Barack Obama, presidente de EE.UU. / WIKIPEDIA
Vamos, que el muchacho prometía, prometía. Aun los que tenemos a Estados Unidos como enemigo supremo nos hicimos ilusiones. Quizá por esto mismo. Barack nos traía un aire nuevo, de refresco y por fin y por primera vez podíamos tomar a un político norteamericano como a uno de los nuestros. Y cuando digo de los nuestros no me refiero al candidato de relumbrón que nos venden como un producto, con cámaras mentirosas y luces de tragamonedas. Los nuestros son de clase media, con un buen sedimento cultural, desprejuiciados, progresistas, abiertos al cambio y, especialmente, con un vehemente deseo de justicia. Por eso, en aquellos inicios, cuando las noticias comenzaron a ocuparse de Barack muchos pensamos que había llegado el momento en que una nueva generación tomaba el poder no para el dominio sino para la solidaridad, no para la guerra sino para la paz.
El único hecho de que se opusiera a la guerra de Irak abría una ventana para que comenzara a salir el olor rencoroso y nauseabundo que dejan los asesinos. Alcanzamos a respirar una atmósfera distinta, la de que otro Estados Unidos era posible. De que el Carter frustrado podía ser reinventado y mejorado. Su célebre discurso dirigido a los otros Hussein en Turquía, creo, no lo preciso ahora, tuvo mucho de bandera blanca, de olivo tendido sobre los odios. Y si a esto le sumamos su pasado inmediato, el del abogado de los derechos civiles, al joven preocupado por el derecho universal a la salud, por el control de las armas, por el matrimonio igualitario, el futuro no podía ser más auspicioso.
Algunos llegamos a pensar que era el triunfo definitivo de la rebelión de los esclavos, la victoria que derrotaría definitivamente el apartheid en su país. Parecía ser el sueño que tuvo Luther King.
En este agosto, cuando lo oí hablar sobre la guerra humanitaria en Siria y sobre el castigo a Rusia por Ucrania y sobre los nuevos bombardeos sobre Irak y, por contra, sus repetidos silencios sobre la carnicería en Gaza aumentando además la ayuda militar a Israel, me pregunté qué había pasado con nuestro Obama, qué lo diferenciaba de Bush, dónde había dejado los ideales, qué tan frágiles habían sido sus convicciones.
Entonces se me ocurrió pensar que había llegado a la Casa Blanca como se entra a una trampa, inexperto e iluso. Que por entonces no tenía ni mediana idea de lo que en realidad era su cargo. Probablemente se había creído el cuento de que iba a ser el hombre más poderoso del mundo y que el Despacho Oval era un reino sin amos y no la cancha donde debía jugar un juego sucio y corrupto que él desconocía.

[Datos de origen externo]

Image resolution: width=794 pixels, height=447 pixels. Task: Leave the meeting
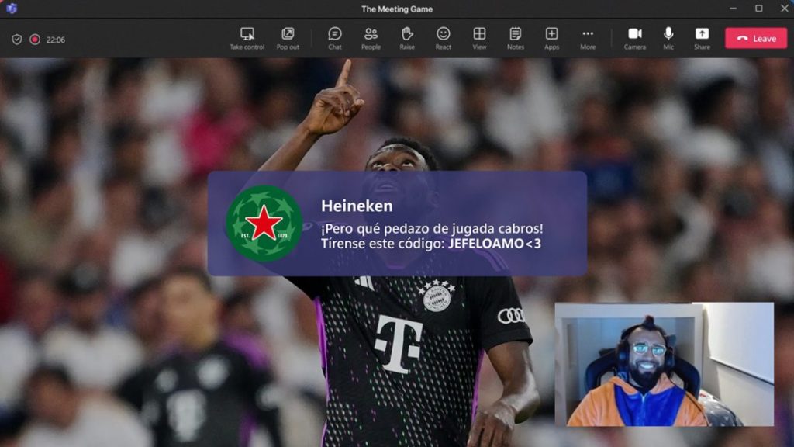pos(756,39)
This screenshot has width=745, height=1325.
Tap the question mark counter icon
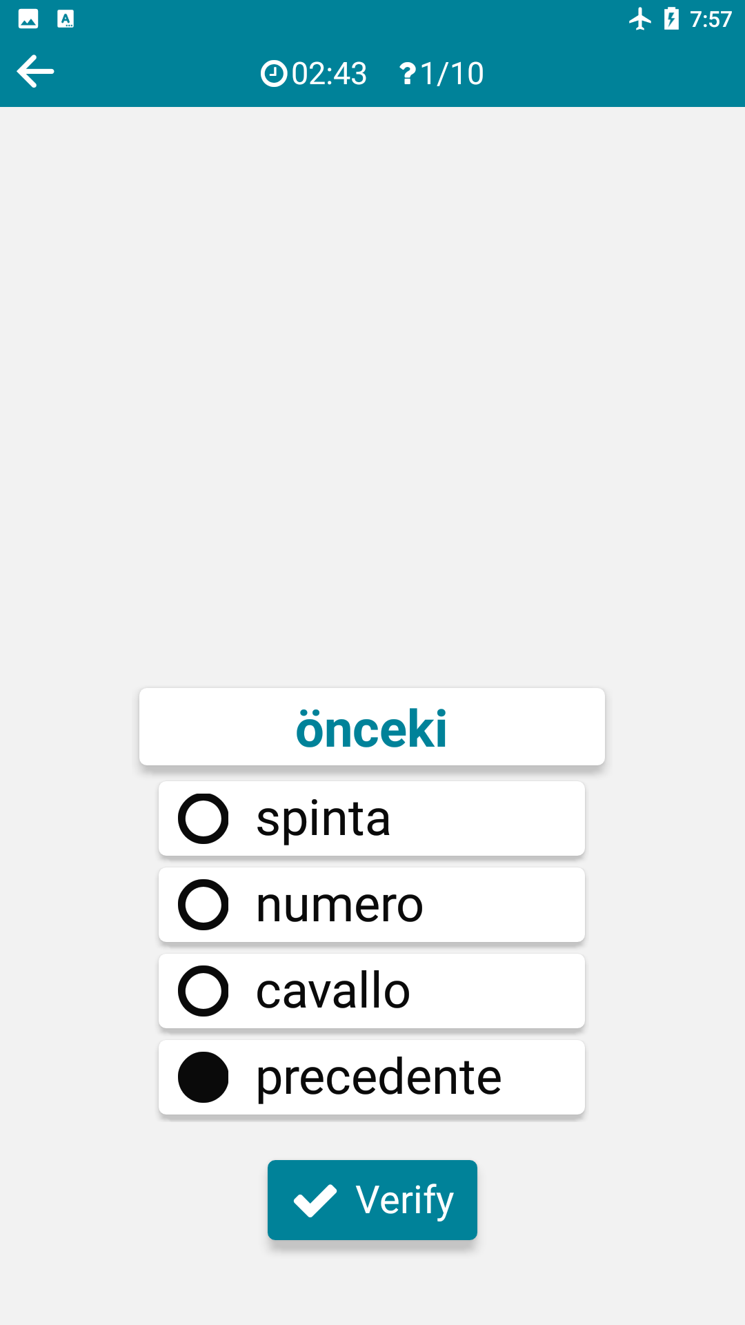point(407,73)
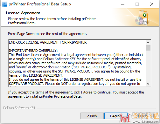This screenshot has height=124, width=160.
Task: Click the License Agreement header title
Action: tap(23, 13)
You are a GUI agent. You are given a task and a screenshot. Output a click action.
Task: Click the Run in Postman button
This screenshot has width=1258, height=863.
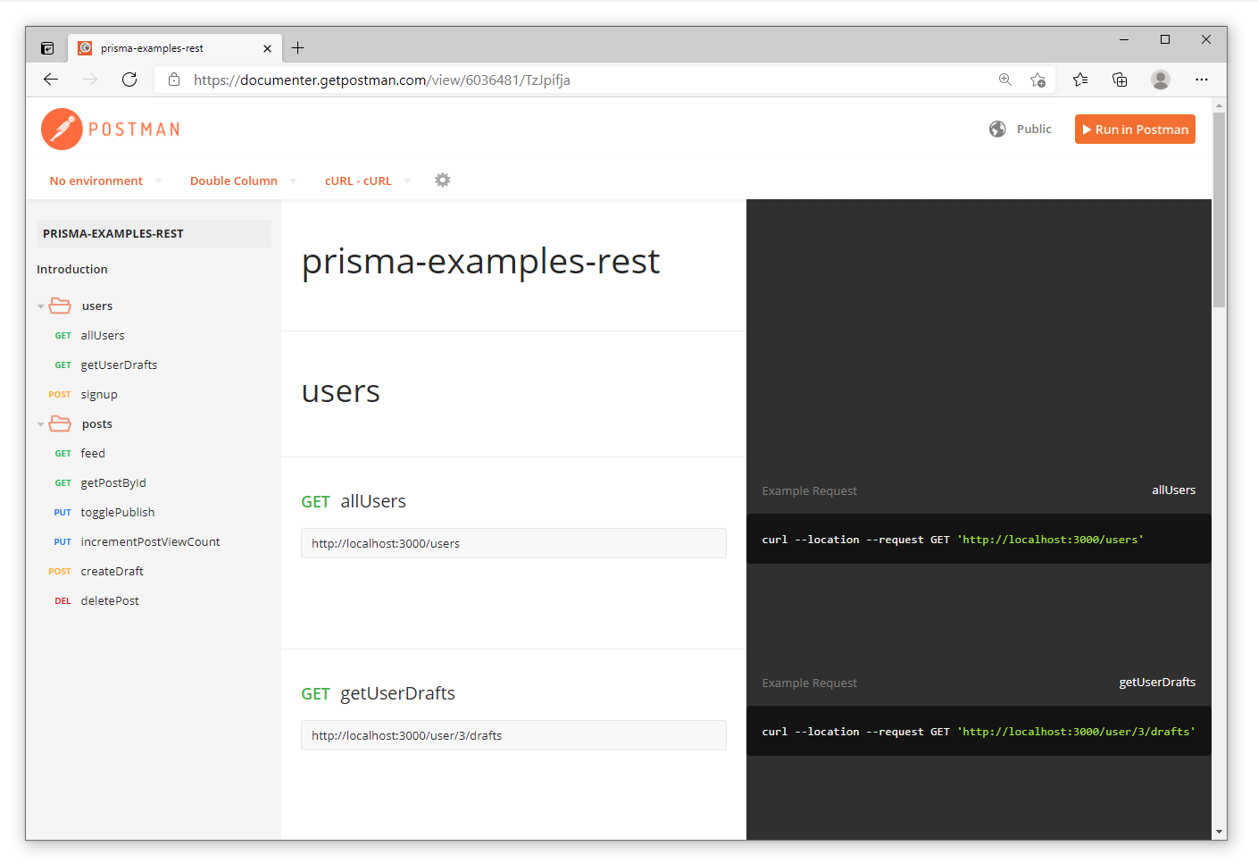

Ahora es un hombre viejo, un atleta en desuso, un hombre a la deriva, una veleta al antojo de las circunstancias. Apenas le queda agilidad para descender las escalerillas del Force One. Al desencanto y a la desesperanza se le puede sumar un poco de misericordia. Como en esos rápidos de los ríos traicioneros, da la sensación de estar dando siempre manotazos de ahogado y que, al final, metido en un traje para el que no estaba hecho, es una víctima más, uno de los tantos atropellados por el tráfago de intereses despiadados, por las fuerzas siniestras que se agazapan tras la industria militar, por la codicia de las timbas financieras, por los pistoleros de asalto que se quieren quedar con el petróleo ajeno, por geopolíticas probablemente diseñadas décadas atrás. Se habrá dado cuenta de que los sueños son la pesadilla donde los tiburones vuelan y los buitres reptan.
Lo que duele pensar es que, al menos, juntando un poquito de coraje, no nos alerte sobre los males que nos asechan y que él sabe bien que vendrán y ocurrirán y esté así haciendo causa común con los miserables de los que terminará irremediablemente haciendo parte. ¡Y ya no será de los nuestros sino de los otros!